↓

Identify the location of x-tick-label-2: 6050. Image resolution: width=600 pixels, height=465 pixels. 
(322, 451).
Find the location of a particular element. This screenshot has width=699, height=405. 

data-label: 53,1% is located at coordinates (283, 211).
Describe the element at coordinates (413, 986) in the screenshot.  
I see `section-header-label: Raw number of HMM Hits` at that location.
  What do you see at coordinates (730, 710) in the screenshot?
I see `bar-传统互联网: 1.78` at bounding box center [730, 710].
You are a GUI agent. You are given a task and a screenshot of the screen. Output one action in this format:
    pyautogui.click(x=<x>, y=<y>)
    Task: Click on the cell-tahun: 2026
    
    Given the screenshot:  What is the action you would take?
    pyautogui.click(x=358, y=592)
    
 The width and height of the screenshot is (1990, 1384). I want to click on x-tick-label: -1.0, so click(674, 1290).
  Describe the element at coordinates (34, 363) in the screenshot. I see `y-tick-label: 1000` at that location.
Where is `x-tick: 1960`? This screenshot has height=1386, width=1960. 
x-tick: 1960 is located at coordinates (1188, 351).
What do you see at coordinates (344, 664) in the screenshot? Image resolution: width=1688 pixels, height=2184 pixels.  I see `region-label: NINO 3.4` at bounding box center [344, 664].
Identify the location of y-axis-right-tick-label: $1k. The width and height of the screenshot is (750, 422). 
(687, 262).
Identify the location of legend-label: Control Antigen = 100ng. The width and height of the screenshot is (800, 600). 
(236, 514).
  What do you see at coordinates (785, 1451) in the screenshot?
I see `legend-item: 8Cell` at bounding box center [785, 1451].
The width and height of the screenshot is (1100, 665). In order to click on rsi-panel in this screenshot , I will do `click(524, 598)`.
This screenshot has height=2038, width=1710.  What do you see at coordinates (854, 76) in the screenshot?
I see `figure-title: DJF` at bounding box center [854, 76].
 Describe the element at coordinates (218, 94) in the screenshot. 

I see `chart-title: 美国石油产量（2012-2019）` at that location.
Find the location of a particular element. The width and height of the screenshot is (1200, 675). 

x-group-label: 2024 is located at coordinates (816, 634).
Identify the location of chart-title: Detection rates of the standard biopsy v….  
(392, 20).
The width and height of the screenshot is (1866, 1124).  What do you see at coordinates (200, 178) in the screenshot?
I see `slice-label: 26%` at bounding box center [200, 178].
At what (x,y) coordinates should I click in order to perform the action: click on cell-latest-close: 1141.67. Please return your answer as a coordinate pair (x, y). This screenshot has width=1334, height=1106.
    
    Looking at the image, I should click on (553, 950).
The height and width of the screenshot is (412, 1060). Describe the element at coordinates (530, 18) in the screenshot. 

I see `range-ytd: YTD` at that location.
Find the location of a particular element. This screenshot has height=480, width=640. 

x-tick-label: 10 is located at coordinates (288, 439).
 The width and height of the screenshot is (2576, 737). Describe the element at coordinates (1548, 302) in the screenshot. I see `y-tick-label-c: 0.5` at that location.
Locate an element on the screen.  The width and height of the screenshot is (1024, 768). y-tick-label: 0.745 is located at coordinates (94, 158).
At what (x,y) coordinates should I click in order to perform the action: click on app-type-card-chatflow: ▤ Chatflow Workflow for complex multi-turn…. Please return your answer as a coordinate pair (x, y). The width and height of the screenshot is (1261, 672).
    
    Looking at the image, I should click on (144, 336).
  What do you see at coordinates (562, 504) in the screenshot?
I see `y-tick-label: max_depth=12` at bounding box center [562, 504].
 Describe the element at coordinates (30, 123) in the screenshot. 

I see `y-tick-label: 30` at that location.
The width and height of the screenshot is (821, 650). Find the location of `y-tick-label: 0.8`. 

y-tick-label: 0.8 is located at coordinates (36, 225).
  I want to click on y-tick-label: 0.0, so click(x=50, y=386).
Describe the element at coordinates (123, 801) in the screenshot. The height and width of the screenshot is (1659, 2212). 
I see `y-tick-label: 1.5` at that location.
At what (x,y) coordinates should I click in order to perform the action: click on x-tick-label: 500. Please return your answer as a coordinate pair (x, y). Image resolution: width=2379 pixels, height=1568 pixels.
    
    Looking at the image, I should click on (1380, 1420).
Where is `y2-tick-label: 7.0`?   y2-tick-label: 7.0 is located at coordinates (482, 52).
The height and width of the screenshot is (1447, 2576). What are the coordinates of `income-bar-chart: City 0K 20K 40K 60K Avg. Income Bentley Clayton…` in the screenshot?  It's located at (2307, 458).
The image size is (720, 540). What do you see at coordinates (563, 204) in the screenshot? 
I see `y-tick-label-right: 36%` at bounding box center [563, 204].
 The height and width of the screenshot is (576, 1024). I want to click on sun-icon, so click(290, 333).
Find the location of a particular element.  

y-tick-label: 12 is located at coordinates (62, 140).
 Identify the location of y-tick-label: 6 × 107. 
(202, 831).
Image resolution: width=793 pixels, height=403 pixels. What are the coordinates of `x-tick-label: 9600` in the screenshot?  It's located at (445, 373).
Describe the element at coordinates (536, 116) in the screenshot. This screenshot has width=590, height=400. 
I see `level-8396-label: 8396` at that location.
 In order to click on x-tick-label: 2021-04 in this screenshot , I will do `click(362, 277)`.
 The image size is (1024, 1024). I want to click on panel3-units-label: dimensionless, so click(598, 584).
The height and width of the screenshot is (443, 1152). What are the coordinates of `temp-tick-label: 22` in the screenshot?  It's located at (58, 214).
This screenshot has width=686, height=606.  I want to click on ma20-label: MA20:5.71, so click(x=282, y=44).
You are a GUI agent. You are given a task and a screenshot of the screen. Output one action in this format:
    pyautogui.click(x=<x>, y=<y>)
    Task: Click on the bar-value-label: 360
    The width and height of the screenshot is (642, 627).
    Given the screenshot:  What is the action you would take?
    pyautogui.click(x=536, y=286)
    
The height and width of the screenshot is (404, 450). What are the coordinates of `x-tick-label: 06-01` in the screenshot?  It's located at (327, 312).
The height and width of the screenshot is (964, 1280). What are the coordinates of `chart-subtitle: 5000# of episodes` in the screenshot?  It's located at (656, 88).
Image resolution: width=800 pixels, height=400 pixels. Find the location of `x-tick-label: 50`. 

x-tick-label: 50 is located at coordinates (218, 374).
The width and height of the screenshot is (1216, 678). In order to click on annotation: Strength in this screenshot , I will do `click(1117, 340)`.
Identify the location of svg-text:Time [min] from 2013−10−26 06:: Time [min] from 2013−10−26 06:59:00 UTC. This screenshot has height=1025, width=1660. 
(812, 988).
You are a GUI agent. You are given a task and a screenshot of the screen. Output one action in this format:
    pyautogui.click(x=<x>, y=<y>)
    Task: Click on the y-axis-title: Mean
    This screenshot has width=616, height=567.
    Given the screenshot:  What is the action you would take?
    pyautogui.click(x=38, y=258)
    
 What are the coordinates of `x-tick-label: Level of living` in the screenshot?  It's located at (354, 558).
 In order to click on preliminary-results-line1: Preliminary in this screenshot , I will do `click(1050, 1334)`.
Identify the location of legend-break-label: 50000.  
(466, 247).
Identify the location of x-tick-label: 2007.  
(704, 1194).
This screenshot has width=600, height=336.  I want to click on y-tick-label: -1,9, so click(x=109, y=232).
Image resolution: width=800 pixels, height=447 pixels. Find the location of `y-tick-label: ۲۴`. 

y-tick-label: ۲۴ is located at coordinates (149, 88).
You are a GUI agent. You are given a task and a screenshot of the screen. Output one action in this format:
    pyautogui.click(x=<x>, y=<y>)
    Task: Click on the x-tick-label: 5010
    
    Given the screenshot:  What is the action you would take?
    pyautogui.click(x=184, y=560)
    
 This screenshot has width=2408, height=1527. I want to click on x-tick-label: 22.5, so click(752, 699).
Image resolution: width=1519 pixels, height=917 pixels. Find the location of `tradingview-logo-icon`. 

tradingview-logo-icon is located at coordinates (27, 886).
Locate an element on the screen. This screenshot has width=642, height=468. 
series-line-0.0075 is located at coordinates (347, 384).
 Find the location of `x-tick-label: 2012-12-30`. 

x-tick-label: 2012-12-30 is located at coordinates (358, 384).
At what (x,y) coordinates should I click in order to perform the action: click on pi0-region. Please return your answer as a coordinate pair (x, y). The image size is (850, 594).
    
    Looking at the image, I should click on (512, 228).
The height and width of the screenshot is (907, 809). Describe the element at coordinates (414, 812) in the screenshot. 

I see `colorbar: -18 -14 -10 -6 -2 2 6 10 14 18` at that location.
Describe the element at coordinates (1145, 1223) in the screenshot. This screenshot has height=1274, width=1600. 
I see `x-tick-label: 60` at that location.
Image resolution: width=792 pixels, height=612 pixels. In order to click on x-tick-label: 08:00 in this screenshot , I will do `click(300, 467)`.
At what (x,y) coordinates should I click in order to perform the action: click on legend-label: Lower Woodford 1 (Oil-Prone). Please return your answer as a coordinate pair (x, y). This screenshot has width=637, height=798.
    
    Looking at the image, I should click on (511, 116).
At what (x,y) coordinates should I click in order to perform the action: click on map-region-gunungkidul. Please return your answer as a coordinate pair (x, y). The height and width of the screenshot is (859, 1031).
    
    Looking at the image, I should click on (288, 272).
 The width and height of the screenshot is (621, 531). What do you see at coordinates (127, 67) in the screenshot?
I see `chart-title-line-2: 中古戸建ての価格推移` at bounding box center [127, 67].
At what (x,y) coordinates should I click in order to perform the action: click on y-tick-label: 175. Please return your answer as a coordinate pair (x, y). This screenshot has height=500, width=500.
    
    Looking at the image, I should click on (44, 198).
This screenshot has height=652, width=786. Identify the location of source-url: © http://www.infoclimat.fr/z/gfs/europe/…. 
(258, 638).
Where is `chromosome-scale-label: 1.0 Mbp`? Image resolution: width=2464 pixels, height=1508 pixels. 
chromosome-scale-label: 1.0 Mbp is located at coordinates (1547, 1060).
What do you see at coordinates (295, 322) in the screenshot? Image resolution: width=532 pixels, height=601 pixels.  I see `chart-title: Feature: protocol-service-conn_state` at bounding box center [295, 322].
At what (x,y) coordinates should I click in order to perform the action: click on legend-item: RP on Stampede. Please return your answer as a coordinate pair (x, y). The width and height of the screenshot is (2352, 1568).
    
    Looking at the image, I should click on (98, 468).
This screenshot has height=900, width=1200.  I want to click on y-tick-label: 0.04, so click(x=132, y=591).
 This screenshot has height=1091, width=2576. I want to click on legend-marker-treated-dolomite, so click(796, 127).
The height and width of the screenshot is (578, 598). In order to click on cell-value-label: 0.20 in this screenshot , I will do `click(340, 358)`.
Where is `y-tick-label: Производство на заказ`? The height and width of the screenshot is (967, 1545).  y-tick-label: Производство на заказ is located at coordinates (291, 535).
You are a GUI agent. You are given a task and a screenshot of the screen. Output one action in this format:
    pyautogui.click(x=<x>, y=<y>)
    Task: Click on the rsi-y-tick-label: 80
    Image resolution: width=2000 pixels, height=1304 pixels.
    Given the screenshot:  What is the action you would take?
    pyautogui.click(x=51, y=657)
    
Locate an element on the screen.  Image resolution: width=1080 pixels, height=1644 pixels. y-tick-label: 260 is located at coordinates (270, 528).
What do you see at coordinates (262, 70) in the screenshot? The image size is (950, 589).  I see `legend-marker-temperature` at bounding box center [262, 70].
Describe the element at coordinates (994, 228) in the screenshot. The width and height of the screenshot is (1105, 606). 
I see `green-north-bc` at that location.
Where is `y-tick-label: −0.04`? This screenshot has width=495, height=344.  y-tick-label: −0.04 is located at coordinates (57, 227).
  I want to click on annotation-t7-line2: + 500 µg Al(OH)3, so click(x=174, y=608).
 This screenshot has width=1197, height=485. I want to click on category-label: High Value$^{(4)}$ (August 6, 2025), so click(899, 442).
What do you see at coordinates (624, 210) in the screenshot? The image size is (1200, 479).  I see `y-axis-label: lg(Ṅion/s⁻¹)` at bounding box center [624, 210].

↑

*Exercise directions*.
Copy the listing lines word for word, starting with the line that contains "coordinates (482, 52)." and going on through the line that contains "This screenshot has width=686, height=606.".

*Expected output*.
Where is `y2-tick-label: 7.0`?   y2-tick-label: 7.0 is located at coordinates (482, 52).
The height and width of the screenshot is (1447, 2576). What are the coordinates of `income-bar-chart: City 0K 20K 40K 60K Avg. Income Bentley Clayton…` in the screenshot?  It's located at (2307, 458).
The image size is (720, 540). What do you see at coordinates (563, 204) in the screenshot? 
I see `y-tick-label-right: 36%` at bounding box center [563, 204].
 The height and width of the screenshot is (576, 1024). I want to click on sun-icon, so click(290, 333).
Find the location of a particular element.  

y-tick-label: 12 is located at coordinates (62, 140).
 Identify the location of y-tick-label: 6 × 107. 
(202, 831).
Image resolution: width=793 pixels, height=403 pixels. What are the coordinates of `x-tick-label: 9600` in the screenshot?  It's located at (445, 373).
Describe the element at coordinates (536, 116) in the screenshot. This screenshot has width=590, height=400. 
I see `level-8396-label: 8396` at that location.
 In order to click on x-tick-label: 2021-04 in this screenshot , I will do `click(362, 277)`.
 The image size is (1024, 1024). I want to click on panel3-units-label: dimensionless, so click(598, 584).
The height and width of the screenshot is (443, 1152). What are the coordinates of `temp-tick-label: 22` in the screenshot?  It's located at (58, 214).
This screenshot has width=686, height=606.  I want to click on ma20-label: MA20:5.71, so click(x=282, y=44).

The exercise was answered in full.